MCHC Health Centers Employees Fulfill Dream of Providing Healthcare Abroad

August 2018

Medical assistants Araceli Zamora and Yarely Ortega of MCHC Health Centers recently fulfilled a years-long dream of travelling abroad to care for people in an underdeveloped region.

Zamora and Ortega had discussed their desire to go on a medical mission trip but had no idea one of their colleagues could help facilitate this. As it happened, the CEO of Hands for Global Health worked just down the hall: Chris Ayeko, MSN, FNP-C, PHN.

Ayeko oversees Hands for Global Health (HGH), a non-profit organization that “works to improve the health and welfare of indigenous peoples of Latin America,” according to its mission statement. HGH facilitates medical missions to Latin American villages, bringing together health professionals and health professions students from the United States to provide public health interventions.

Ayeko said, “As a Returned Peace Corps Volunteer, global health has always been an interest of mine. I have found that volunteering in other countries with underserved populations to be an amazing way to help others and to see the world.” So much so that he became HGH’s CEO. Ayeko travels to Latin America every year to provide primary care to people who would otherwise go without and when he discovered Zamora and Ortega were interested, he invited them to join him.

Medical professionals must pay for the privilege of serving, so when Zamora and Ortega committed to going, MCHC immediately supported their fundraising, allowing them to sell food and root beer floats to other employees who were happy to donate to the cause.

After raising enough to afford the trip, Zamora and Ortega took off for a week in Batata, Panama. They arrived at the village school that closes a couple times a year to become a temporary health center—three rooms are used to triage and treat patients and the other three rooms are used to house the health team, which is made up of mid-level providers, mid-level students, and our two MAs.

Zamora and Ortega were responsible for intake and triage: welcoming patients, taking vital signs, asking about the patients’ health problems, and determining who needed the most urgent care. In fact, Ortega was put in charge of this service, a role usually reserved for a provider.

Patients often came with other family members, sometimes as many as a dozen all together. Moms carried babies in bags they strapped over their heads. The youngest patients were infants and the oldest didn’t know how old they were. In fact, many of the adults didn’t know exactly how old they were.

“The people were really private and shy,” Ortega said. “If we asked about whether they were pregnant, some would say no even if they were.” They were also more conservative in the way they dressed. Women covered their legs with long skirts and visitors were expected to do the same. However, Zamora noted, “At the same time, they were really open about their bodies. If a woman was breastfeeding, she didn’t hide.”

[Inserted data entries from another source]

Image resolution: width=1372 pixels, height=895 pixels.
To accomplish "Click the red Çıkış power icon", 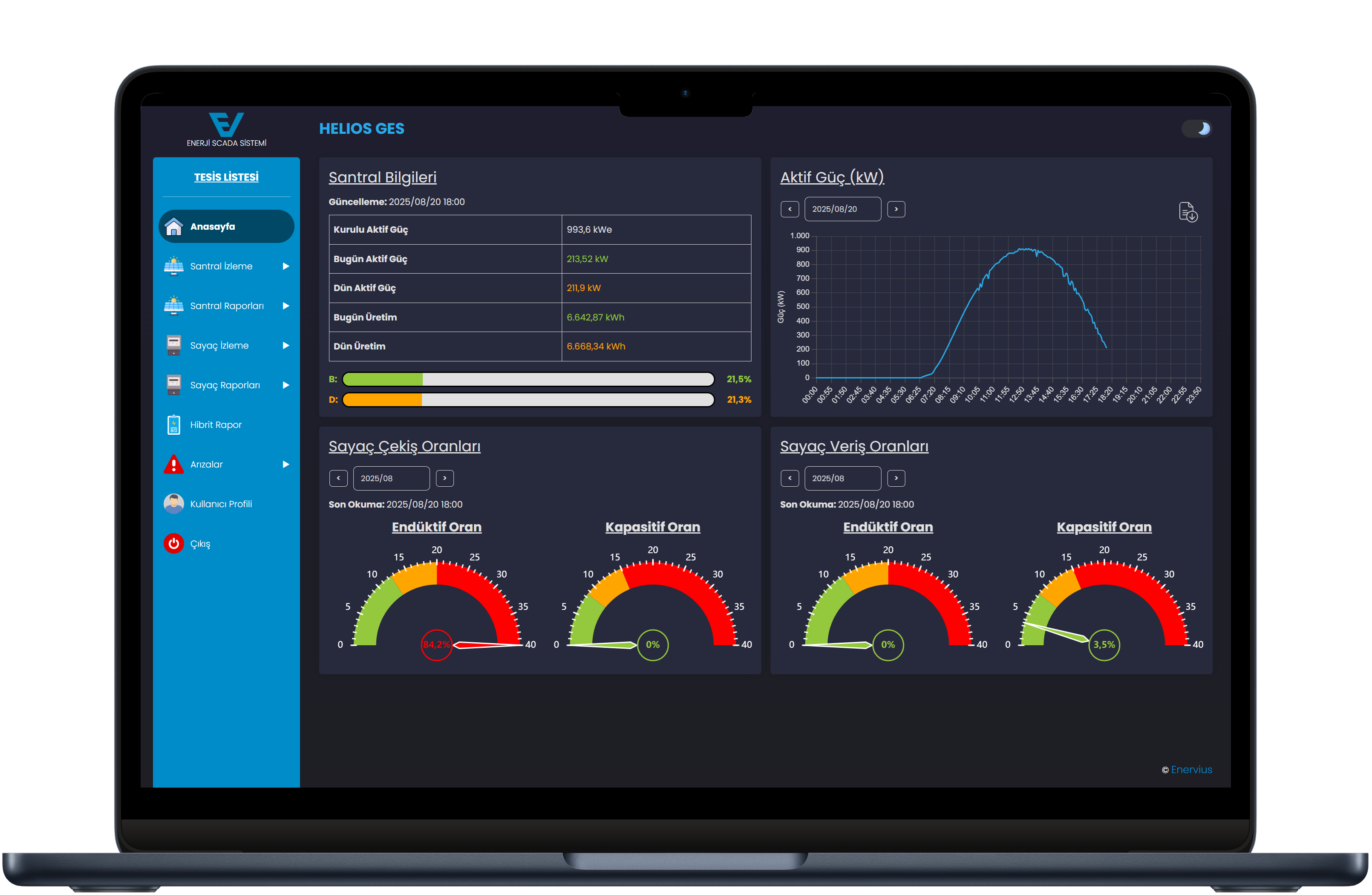I will [x=173, y=543].
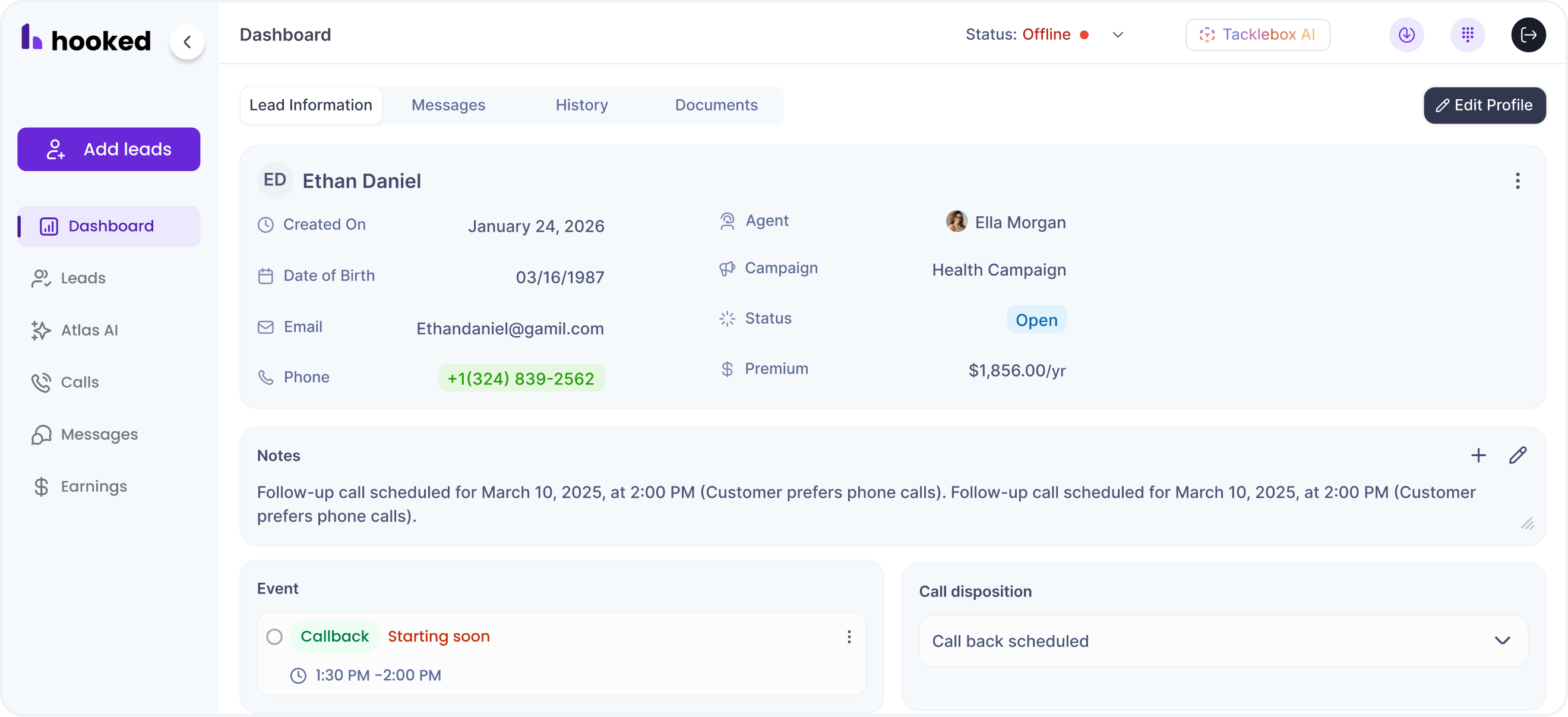Open the dialpad icon in the top bar
Screen dimensions: 1568x717
click(x=1468, y=34)
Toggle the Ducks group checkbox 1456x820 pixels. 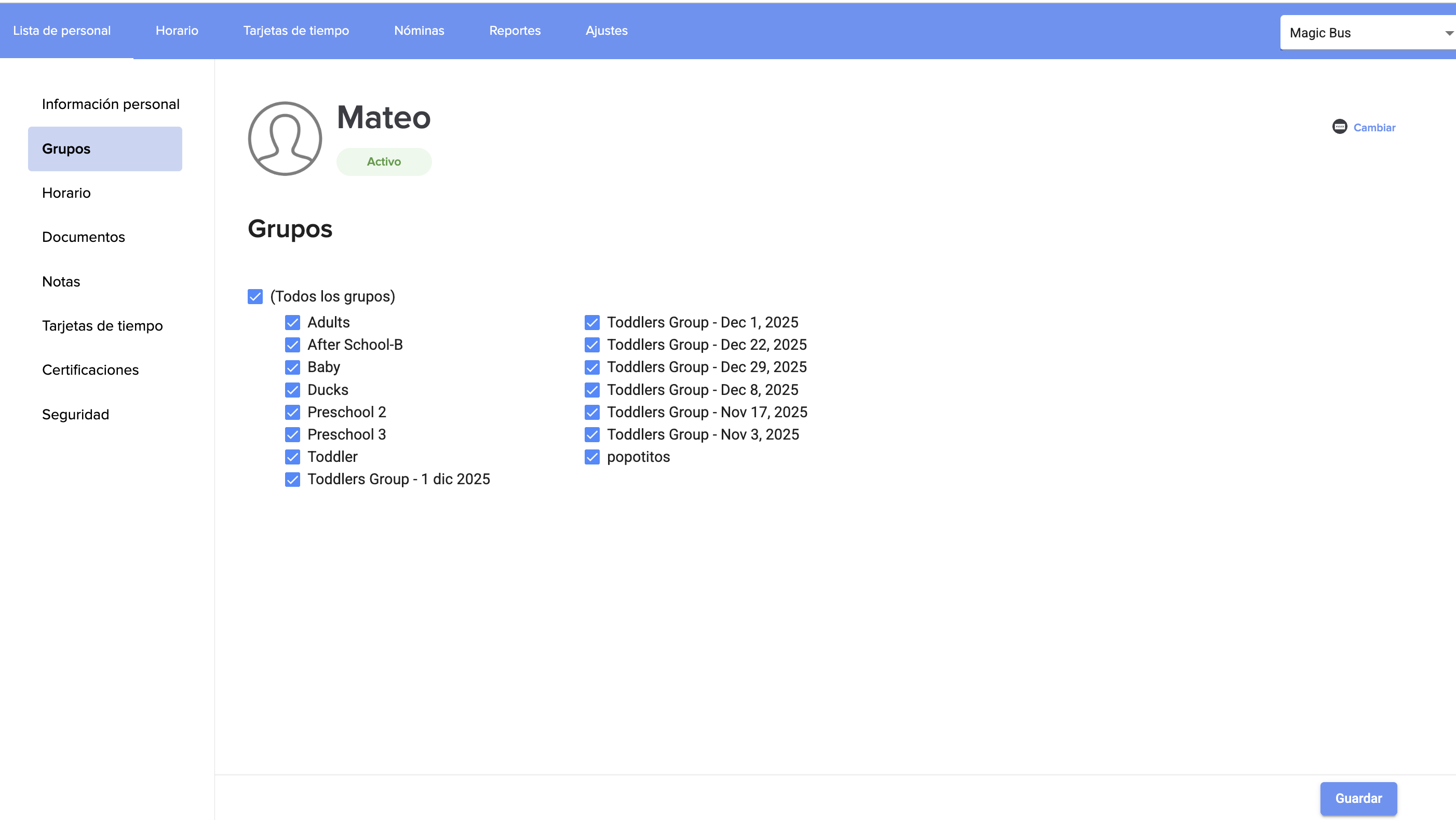[292, 390]
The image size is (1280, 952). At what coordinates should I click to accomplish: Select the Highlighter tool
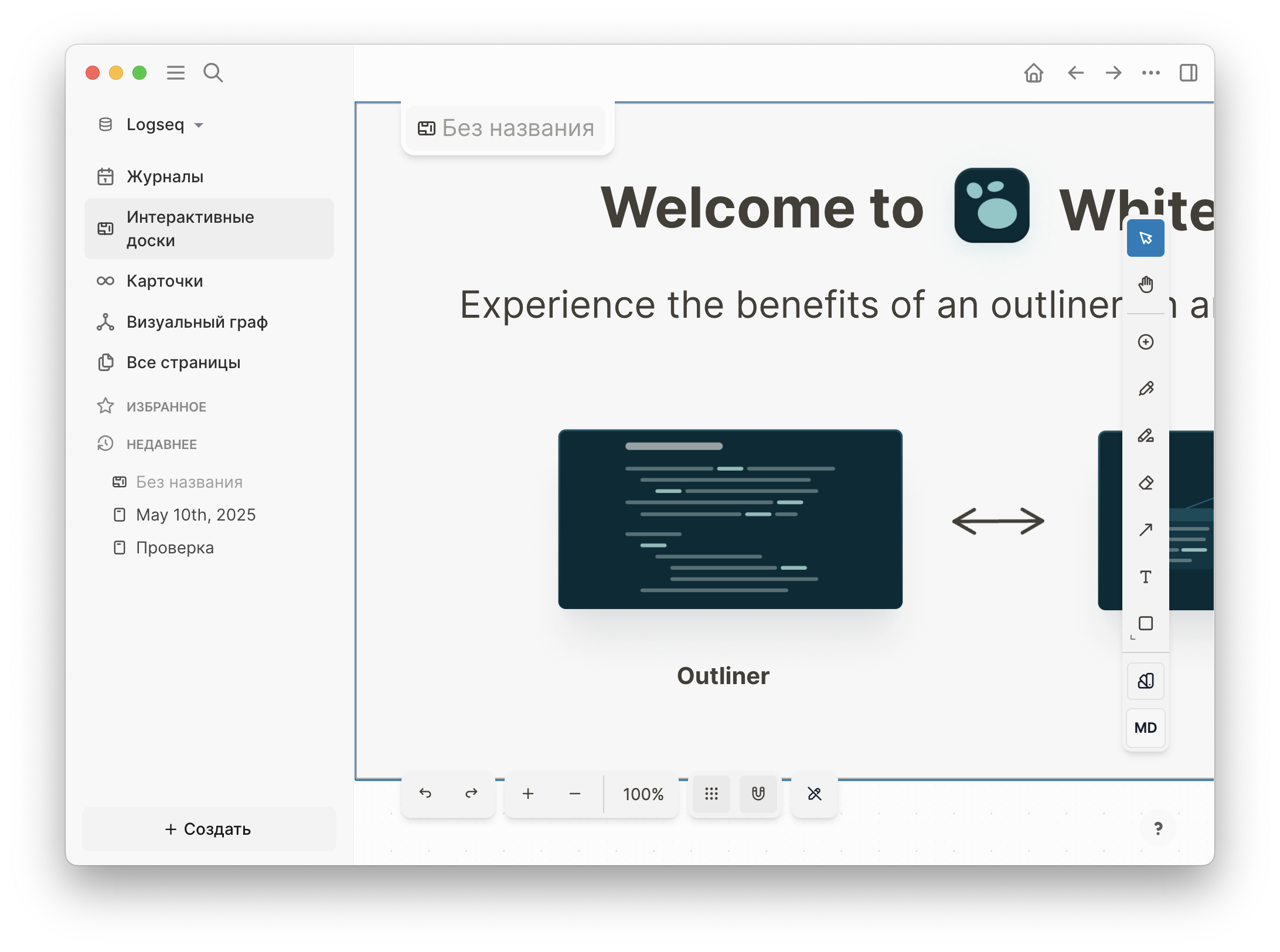pos(1146,436)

Both Zamora and Ortega were impressed with the creativity of the healthcare team. At one point, a pediatric patient needed a nebulizing treatment for asthma. They didn’t have a baby mask, so the team found a cylindrical tennis ball container and used it to make a spacer, creating a makeshift inhaler. The healthcare team also provided instructions that overcame any language or literacy gap. The team drew pictures—a sun to represent morning, a moon to represent evening, a picture of the pill to show which medication to take.

Patients came from miles around to receive treatment, walking for hours and sometimes making a two-day trip on foot to come to the clinic where they often had to wait for several more hours. They did not complain. The clinic provided a small meal to patients since most of them spent a better part of the day either traveling or waiting for care. Although the healthcare was free, some patients brought fruit or other small gifts to show their gratitude.

While patients waited to be seen, Peace Corps workers, called “charlas,” provided health education about everything from the importance of clean water and hand washing to how to put on a condom. They also helped translate the local dialect.

Zamora said clean water is hard to come by, and as a result, many people came in with symptoms of dehydration. Other common health problems included rashes, headaches, fungus, malnutrition, abdominal pain and diarrhea. Because HGH visits a couple times a year, some patients had been there before. They came in asking for “the cream for their pain” (Icy Hot) or basic pain reducers like ibuprofen or acetaminophen.

Although there was very little downtime, Zamora and Ortega played with local kids after work and before dinner, mostly baseball, which the kids seemed to love.

“The kids were so curious. They were shy but would peek in the windows at us,” said Zamora. “And they had amazing memories. We told them our names once and they remembered them. You get really attached to the kids.”

Both MAs said they would go back every year if they could. “It was a life-changing experience,” Ortega said.